No matter what was going on in Ed Menifee’s life, his philosophy that each day was better than the previous one, never wavered.

“As a 12-year-old, hearing someone say ‘it’s the best day of my life,’ well, that makes an impression,” said William T. White IV, of meeting Menifee 22 years ago. “And it wasn’t just something he said, it was what he meant. For him, every day was a new day and another chance to get it right.”

White first met Menifee in the 1980s, when he was a participant in the Southwest Atlanta Youth Business Organization that Menifee founded. The organization, widely known as SWAYBO, taught youth between 12- and 18-years-old about business, finance and free enterprise. Participants not only learned how to start their own businesses, but Menifee showed them a different way of life, White said.

Even as cancer attacked Menifee’s body, he kept his optimistic outlook, said his wife Michelle Jordan Menifee.

“Even as he lay there on his bed dying, the doctors and nurses would come in for motivation, because that is what he gave them, motivation,” she said. “But for Ed, it was more than motivation, it was life.”

Edward Menifee of Stockbridge, died Feb. 7 of complications from cancer. He was 69.

A memorial service is planned for 11 a.m. Saturday at Elizabeth Baptist Church, Atlanta. Willie A. Watkins Historical West End Chapel was in charge of cremation arrangements.

A native of Auburn, Ala., Menifee was a natural planner and organizer, his wife said. He graduated from what is now Tuskegee University in 1967 with a business management degree. Between serving in the Army during the Vietnam Conflict and earning a master’s degree from the University of Utah, Menifee married in 1972. He and his wife, Rose, had four children together and remained married until she died in 1996. Menifee married his current wife, Michelle, in 2007.

Menifee had a remarkable capacity for family, said Anne Brown who had more than one child in his SWAYBO program.

“When I say he treated us like family, I mean he would ask about my sisters and brothers and would stop by and see them on his way to Alabama,” she said. “Ed was really a special person. I really don’t know how he cared so deeply about so many people, but he did.”

That care extended to many members of the greater community, Michelle Menifee said.

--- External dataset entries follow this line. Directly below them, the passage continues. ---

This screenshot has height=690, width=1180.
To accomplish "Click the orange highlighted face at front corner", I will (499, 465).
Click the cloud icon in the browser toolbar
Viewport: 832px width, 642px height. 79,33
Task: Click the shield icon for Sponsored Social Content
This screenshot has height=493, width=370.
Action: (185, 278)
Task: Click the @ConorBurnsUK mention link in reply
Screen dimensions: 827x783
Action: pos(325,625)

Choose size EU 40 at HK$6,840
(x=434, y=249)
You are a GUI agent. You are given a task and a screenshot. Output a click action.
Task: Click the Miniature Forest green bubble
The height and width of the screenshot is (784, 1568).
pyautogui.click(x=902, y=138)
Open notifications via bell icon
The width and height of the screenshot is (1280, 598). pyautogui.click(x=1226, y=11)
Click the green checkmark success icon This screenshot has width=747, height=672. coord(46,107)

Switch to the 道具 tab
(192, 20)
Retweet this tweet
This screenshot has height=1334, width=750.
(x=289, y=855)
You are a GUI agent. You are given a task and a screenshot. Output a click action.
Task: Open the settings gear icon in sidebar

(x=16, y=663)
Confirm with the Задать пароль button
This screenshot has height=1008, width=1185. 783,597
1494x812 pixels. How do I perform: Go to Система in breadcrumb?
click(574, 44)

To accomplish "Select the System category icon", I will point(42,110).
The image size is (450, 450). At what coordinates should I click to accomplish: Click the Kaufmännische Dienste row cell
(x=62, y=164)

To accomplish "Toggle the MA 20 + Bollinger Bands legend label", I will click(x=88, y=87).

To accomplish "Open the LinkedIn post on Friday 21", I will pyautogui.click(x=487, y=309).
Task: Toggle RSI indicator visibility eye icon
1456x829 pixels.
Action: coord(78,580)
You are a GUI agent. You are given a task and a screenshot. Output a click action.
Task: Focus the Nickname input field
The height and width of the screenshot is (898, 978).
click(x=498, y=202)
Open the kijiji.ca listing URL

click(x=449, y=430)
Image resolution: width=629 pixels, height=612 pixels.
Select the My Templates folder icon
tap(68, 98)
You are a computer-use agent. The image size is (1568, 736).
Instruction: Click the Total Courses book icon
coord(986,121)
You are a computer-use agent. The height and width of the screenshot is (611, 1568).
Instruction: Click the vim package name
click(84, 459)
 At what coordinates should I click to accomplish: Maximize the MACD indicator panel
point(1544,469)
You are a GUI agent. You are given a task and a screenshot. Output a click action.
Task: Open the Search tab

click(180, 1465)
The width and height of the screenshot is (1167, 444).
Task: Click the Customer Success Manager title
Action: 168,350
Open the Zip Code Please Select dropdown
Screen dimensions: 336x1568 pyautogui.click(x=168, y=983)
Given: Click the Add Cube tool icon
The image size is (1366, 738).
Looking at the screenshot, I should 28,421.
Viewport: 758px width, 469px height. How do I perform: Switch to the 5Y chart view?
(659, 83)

“He was very giving and he didn’t want to see anyone go without,” she said.

Ed Menifee’s generosity can be seen through the assistance provided through various organizations with which he worked and established. He was heavily involved with a program through the prison system in Georgia called Bar Association Support to Improve Correctional Services, also known as B.A.S.I.C.S. He also formed a group called First Thursday Society, which offered small grants to people who need financial assistance.

Michelle Menifee said she believes all of her husband’s work will continue even though he is gone.

“He empowered enough people in the community that these things will live on,” she said.

In addition to his second wife, Menifee is survived by children from his first marriage, Edward Menifee Jr. of Marietta, Illya Menifee of Douglasville, and Terese Menifee and Joshua Menifee, both of Atlanta; siblings, Calvin Menifee, Alva Menifee Thomas, Beverly Johnson, and Donald Menifee, all of Auburn, and Deborah Lyles of Opelika, Ala.; and five grandchildren.